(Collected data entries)
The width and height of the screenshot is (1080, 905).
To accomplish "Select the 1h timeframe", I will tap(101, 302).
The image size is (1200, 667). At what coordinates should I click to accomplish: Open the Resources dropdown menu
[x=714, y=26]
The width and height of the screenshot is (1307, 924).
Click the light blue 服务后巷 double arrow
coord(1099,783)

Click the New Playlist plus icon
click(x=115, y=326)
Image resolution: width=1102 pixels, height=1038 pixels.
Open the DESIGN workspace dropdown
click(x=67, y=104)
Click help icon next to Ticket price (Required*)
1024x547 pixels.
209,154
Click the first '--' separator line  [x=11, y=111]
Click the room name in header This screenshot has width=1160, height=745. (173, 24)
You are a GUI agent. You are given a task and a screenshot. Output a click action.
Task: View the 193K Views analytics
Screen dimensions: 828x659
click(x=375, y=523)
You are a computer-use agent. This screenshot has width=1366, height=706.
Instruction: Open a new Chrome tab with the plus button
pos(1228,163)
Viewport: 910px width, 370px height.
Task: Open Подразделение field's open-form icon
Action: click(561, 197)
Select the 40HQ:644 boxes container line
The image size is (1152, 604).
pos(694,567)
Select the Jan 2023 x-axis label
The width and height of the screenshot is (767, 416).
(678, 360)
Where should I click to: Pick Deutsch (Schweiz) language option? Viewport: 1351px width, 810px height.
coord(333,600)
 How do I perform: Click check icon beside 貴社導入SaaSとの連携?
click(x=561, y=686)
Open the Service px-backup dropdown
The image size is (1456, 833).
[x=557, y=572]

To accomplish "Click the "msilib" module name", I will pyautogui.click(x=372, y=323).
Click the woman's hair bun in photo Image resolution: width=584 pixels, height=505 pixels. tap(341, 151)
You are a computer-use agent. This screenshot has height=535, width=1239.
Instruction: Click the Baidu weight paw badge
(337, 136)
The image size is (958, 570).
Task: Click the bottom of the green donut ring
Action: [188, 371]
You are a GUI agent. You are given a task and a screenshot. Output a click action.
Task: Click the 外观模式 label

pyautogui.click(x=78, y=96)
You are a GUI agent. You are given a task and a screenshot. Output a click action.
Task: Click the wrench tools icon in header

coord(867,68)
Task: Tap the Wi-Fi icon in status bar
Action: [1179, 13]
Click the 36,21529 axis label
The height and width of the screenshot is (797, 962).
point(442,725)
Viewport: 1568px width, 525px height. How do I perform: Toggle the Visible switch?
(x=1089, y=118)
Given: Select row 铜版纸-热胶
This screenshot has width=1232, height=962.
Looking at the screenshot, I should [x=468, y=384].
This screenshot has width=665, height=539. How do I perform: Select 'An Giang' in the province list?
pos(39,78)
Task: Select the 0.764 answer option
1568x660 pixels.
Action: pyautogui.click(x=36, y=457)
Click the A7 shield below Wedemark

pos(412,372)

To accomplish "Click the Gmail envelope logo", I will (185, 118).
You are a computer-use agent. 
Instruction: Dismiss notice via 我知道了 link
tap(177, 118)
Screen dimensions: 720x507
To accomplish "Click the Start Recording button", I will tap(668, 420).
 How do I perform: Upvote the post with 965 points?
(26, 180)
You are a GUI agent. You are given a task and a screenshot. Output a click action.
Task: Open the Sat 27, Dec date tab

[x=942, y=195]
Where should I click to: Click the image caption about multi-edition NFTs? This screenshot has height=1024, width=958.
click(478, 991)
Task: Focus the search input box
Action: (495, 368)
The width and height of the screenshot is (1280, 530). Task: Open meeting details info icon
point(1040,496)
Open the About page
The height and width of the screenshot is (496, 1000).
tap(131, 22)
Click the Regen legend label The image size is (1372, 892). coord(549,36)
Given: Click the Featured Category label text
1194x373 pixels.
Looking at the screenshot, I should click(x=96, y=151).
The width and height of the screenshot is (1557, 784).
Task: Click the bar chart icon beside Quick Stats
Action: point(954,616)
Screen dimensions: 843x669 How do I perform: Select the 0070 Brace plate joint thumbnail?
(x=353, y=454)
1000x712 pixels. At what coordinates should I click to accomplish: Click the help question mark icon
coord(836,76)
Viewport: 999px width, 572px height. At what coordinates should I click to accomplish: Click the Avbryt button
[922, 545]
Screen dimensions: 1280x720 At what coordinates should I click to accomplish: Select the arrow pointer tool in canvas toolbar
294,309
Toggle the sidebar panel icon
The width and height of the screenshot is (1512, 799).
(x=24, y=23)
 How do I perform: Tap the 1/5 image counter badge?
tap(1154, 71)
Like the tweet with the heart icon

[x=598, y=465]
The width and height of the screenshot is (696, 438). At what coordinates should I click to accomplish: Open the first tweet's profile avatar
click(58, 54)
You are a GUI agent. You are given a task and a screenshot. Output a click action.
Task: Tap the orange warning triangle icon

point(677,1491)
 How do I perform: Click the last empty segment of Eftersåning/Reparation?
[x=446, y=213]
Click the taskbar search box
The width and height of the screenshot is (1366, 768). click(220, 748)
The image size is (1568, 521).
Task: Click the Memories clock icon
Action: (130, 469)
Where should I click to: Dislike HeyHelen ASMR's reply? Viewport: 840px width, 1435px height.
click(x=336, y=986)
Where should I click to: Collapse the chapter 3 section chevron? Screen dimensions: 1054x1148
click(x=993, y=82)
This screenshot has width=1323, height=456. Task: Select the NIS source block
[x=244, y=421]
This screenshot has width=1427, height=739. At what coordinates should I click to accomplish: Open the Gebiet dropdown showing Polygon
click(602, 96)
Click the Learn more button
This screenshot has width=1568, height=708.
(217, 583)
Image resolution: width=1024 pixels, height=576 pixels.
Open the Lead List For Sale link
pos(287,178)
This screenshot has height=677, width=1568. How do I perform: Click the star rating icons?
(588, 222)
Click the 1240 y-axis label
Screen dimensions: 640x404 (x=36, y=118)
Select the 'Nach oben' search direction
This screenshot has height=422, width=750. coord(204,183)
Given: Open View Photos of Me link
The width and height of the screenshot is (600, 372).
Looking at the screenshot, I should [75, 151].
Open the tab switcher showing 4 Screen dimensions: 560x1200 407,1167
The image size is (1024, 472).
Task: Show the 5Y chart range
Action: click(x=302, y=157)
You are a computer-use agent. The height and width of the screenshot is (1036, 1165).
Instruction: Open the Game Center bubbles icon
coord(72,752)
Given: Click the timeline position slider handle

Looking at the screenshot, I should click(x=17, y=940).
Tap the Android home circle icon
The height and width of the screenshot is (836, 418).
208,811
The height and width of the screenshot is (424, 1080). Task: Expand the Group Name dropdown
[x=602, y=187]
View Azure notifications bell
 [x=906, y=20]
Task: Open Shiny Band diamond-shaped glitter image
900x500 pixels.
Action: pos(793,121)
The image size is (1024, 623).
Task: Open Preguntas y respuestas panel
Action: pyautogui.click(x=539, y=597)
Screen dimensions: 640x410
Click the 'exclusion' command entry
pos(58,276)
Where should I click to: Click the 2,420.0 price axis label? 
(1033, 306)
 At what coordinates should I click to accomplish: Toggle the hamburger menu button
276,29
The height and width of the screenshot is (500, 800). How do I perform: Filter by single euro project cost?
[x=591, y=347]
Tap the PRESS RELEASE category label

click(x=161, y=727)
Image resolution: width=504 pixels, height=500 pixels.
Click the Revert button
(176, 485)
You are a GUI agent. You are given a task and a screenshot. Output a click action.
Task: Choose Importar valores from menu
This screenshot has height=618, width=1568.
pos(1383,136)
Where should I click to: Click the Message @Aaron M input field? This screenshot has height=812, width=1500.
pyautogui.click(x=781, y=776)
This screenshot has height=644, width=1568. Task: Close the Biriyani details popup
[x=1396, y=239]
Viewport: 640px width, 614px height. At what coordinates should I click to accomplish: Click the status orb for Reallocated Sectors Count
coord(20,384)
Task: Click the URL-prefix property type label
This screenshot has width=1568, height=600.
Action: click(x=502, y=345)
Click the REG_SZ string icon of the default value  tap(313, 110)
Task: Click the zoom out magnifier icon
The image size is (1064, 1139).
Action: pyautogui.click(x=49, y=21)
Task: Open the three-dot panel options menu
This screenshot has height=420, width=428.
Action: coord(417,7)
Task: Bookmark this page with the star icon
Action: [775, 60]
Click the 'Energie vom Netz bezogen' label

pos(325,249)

Assignment: Retype exactly the lines above, from the one with "View Azure notifications bell" through the one with "Screen dimensions: 640x410", inclusive.

Finished exercise:
View Azure notifications bell
 [x=906, y=20]
Task: Open Shiny Band diamond-shaped glitter image
900x500 pixels.
Action: pos(793,121)
The image size is (1024, 623).
Task: Open Preguntas y respuestas panel
Action: pyautogui.click(x=539, y=597)
Screen dimensions: 640x410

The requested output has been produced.